The Hire More Heroes Act would allow employers to exclude veterans receiving health insurance from the federal government from their list of employees under the Affordable Care act, allowing them to keep their list shorter and in some cases less than the 50 full-time employee threshold for coverage under the ACA. Supporters view it as an incentive for businesses to hire more veterans.
The House has also passed legislation that would define a full-time employee under Obamacare as someone who works 40 hours a week, rather than the current definition of 30 hours. The Senate has not taken it up.
“There are also a number of issues on the regulatory front where the House has passed legislation to make it easier for some businesses,” Ayotte said. “New Hampshire businesses say there are a number of regulations that come from these executive branch agencies that make it harder for them.
“I also think that we will have to look at transportation infrastructure,” said Ayotte. She said she is sponsoring legislation that “would allow some money to come from overseas, and take in that revenue and allowing it to be used for infrastructure.”
And, according to Ayotte’s office, the Partnership to Build America Act would attract private capital into the United States that is currently parked overseas to set up a $50 billion national infrastructure bank.
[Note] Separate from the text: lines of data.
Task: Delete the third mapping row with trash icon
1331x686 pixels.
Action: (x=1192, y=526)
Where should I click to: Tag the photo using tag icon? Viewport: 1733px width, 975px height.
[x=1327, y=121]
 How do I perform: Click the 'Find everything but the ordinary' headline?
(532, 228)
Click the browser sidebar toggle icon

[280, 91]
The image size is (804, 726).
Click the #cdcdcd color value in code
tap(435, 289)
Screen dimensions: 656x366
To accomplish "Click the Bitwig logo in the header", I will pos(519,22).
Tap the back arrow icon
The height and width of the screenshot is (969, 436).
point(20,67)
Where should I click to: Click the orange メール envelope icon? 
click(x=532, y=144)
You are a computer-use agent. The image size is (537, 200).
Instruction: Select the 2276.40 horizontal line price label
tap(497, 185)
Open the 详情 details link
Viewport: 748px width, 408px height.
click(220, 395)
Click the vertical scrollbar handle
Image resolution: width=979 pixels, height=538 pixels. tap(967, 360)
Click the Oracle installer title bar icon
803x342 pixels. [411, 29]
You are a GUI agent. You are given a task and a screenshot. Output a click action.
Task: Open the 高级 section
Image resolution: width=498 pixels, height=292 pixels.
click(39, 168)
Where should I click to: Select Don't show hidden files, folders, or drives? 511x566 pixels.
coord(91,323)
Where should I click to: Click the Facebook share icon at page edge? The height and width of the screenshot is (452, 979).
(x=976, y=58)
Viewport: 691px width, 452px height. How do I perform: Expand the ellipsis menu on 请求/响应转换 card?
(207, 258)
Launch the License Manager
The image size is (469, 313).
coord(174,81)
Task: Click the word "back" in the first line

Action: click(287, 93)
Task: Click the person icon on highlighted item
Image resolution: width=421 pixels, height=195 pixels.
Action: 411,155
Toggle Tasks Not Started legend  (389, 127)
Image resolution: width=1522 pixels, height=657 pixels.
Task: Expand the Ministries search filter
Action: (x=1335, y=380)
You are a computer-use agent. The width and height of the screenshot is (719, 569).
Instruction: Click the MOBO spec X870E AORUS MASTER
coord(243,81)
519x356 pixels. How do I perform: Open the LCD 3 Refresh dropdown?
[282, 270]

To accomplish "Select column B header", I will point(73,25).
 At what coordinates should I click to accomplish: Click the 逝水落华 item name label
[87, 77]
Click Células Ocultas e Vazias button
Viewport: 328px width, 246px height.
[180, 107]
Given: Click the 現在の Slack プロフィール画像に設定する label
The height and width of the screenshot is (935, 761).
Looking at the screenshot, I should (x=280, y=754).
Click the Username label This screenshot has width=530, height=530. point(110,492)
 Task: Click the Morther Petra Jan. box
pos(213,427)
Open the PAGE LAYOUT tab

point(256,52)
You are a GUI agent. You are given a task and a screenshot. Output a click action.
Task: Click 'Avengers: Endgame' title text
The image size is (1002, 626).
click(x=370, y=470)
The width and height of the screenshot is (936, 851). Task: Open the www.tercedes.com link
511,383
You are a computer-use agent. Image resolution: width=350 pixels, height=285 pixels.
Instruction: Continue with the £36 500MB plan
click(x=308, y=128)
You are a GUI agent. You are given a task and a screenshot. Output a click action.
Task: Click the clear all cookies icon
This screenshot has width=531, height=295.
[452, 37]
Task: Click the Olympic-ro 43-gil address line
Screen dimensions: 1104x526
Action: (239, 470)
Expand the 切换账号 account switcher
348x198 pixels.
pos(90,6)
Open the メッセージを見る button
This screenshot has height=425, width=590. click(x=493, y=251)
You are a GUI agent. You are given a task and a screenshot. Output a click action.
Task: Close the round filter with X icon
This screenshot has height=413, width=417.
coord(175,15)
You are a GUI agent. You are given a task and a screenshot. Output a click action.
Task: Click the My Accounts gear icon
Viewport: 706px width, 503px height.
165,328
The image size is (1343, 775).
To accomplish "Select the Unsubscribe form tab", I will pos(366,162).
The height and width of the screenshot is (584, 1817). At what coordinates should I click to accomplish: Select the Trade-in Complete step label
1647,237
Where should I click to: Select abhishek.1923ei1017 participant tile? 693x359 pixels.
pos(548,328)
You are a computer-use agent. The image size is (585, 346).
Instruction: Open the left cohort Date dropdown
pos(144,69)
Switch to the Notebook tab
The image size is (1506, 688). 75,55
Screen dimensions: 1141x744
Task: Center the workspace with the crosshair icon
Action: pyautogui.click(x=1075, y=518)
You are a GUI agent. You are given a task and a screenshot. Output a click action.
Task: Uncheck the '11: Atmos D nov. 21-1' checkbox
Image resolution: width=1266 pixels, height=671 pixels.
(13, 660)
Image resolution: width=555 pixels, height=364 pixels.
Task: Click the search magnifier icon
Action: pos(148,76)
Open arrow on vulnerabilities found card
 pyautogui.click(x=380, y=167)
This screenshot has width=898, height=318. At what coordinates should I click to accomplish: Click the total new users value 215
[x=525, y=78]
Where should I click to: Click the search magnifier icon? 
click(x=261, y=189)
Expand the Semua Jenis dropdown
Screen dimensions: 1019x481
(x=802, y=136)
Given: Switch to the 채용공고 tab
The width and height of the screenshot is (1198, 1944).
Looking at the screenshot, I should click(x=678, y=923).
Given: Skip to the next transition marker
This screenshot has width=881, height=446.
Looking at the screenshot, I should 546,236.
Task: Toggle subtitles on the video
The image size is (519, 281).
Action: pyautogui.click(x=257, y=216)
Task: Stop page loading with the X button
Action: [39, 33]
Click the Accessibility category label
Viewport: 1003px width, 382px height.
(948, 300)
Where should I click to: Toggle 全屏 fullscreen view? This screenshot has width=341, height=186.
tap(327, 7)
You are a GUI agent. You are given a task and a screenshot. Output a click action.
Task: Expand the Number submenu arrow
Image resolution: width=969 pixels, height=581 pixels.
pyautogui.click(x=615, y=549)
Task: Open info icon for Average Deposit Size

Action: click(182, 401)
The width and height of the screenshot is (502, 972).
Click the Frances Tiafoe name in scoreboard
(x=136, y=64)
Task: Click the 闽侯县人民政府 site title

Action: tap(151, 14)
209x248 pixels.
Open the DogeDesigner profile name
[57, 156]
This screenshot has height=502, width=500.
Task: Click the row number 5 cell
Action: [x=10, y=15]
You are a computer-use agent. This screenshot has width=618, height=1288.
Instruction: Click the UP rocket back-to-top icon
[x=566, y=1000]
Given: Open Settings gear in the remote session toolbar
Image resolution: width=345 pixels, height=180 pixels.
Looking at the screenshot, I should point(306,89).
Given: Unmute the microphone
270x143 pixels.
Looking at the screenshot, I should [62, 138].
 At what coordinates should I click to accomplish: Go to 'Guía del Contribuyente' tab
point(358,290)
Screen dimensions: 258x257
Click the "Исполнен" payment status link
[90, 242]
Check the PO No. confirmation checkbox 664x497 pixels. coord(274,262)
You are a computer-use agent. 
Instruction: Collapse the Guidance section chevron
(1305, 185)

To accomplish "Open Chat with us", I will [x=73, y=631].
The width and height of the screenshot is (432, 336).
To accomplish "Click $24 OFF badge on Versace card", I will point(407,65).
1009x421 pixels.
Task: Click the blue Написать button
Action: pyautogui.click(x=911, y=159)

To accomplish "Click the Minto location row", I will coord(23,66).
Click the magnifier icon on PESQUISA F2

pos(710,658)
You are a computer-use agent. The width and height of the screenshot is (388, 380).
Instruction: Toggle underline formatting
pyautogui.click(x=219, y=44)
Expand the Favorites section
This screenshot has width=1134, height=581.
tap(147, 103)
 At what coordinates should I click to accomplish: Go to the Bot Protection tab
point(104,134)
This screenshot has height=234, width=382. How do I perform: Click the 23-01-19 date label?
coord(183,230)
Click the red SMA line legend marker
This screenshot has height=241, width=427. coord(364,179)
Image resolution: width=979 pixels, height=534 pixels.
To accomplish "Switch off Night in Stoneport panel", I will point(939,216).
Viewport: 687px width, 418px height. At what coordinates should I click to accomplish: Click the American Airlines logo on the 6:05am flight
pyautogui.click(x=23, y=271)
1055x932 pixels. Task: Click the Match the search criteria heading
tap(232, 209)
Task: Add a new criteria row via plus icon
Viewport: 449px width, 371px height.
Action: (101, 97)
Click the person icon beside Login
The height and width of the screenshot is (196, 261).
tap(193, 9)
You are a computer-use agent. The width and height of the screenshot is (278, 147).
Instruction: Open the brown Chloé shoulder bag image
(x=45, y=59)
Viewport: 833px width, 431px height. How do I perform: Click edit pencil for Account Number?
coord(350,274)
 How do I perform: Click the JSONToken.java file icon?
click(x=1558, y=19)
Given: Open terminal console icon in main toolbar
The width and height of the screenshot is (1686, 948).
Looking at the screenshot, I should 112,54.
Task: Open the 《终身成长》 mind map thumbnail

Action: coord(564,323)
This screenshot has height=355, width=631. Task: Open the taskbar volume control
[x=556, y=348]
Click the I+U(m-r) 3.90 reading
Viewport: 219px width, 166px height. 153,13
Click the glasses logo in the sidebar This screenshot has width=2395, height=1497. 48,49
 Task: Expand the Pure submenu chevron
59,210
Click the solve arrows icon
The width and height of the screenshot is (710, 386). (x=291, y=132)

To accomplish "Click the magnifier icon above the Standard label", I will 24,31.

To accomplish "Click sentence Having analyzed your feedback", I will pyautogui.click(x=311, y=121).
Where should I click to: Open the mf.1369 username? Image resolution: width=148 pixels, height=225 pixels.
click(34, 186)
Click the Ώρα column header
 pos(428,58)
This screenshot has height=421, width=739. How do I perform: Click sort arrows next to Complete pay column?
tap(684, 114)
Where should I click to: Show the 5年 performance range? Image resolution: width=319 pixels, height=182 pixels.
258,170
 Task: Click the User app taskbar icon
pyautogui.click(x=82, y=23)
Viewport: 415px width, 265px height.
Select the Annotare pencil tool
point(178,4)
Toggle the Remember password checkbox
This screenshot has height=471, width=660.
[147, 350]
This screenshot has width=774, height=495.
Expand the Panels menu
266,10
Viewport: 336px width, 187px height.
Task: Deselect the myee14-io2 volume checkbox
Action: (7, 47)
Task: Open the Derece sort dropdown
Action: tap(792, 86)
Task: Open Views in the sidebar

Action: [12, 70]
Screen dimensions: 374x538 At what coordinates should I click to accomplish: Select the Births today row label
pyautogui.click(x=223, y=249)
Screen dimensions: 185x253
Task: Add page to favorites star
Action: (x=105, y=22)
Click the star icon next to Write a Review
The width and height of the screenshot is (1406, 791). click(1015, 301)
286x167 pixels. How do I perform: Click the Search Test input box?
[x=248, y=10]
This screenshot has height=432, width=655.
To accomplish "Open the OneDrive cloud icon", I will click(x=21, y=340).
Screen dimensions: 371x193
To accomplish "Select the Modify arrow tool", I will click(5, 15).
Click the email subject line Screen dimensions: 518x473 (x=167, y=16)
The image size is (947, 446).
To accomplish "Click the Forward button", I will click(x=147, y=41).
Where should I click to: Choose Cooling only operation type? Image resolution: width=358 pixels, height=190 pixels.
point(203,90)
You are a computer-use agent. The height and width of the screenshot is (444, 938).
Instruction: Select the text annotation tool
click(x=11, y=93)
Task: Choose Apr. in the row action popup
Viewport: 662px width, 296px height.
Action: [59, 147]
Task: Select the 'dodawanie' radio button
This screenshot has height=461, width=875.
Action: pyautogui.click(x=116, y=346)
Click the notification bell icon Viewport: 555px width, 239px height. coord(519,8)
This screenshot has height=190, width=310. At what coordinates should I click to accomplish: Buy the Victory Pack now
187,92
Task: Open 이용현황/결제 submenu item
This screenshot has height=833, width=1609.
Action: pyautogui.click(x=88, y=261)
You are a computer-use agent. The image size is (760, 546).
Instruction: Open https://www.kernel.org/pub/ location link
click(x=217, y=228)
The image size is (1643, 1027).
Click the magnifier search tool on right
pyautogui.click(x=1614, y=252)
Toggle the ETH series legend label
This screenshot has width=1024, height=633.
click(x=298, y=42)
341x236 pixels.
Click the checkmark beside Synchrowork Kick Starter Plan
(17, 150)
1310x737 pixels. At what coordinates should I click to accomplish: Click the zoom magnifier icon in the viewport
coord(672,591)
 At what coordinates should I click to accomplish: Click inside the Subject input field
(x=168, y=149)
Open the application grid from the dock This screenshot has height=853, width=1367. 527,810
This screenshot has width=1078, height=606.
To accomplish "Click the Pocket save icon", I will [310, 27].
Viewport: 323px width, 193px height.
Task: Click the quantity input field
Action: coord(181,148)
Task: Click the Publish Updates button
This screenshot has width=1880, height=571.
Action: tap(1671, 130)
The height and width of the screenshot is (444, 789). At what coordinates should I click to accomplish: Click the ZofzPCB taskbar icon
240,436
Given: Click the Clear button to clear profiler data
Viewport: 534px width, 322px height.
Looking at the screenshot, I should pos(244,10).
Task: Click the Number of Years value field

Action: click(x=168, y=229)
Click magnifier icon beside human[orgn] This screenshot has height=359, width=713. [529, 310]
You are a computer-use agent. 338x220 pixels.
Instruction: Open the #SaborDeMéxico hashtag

“Without using taxpayer dollars, the American Infrastructure Fund would be capitalized by allowing companies to buy $50 billion worth of infrastructure bonds,” Ayotte’s office said. “For every dollar invested, companies could repatriate a certain amount of overseas earnings. The fund could leverage an estimated $750 billion in loan guarantees and financing authority for transportation, energy, communications, water, and education infrastructure projects.”
Wants more details on troops announcement
Earlier today, President Obama announced he will send an additional 1,500 troops to Iraq in an advisory role in the battle against Islamic terrorist groups ISIS and ISIL.
Ayotte said she wanted to hear more details and will soon be briefed on it.
“”I’d like to know what role they are going to play and what the strategy is on the overall use of force,” she said. She said it is possible that the additional forces will help provide better targets for the airstrikes, which so far, she said, have not been as effective as previously hoped.
Obama, at a news conference on Thursday, reiterated his willingness to use executive authority to put immigration reform into effect.
Ayotte, who supported the comprehensive immigration bill passed by the Senate, said she “shares the concern that he should not act unilaterally. I support immigration reform but you have to get Congress working together on legislation. His announcement of unilateral action is not a way to solve this in the long term.”
She also said that Obama, in his news conference, was unclear to what degree, overall, he intends to work with the GOP-controlled Congress.
“I hope he realizes that people are tired of dysfunction and want to take a different course,” Ayotte said. “It’s not clear that he has taken the message yet. If he is willing to work with people like me and others to address the economy and our fiscal house, I’m more than willing to work with him.”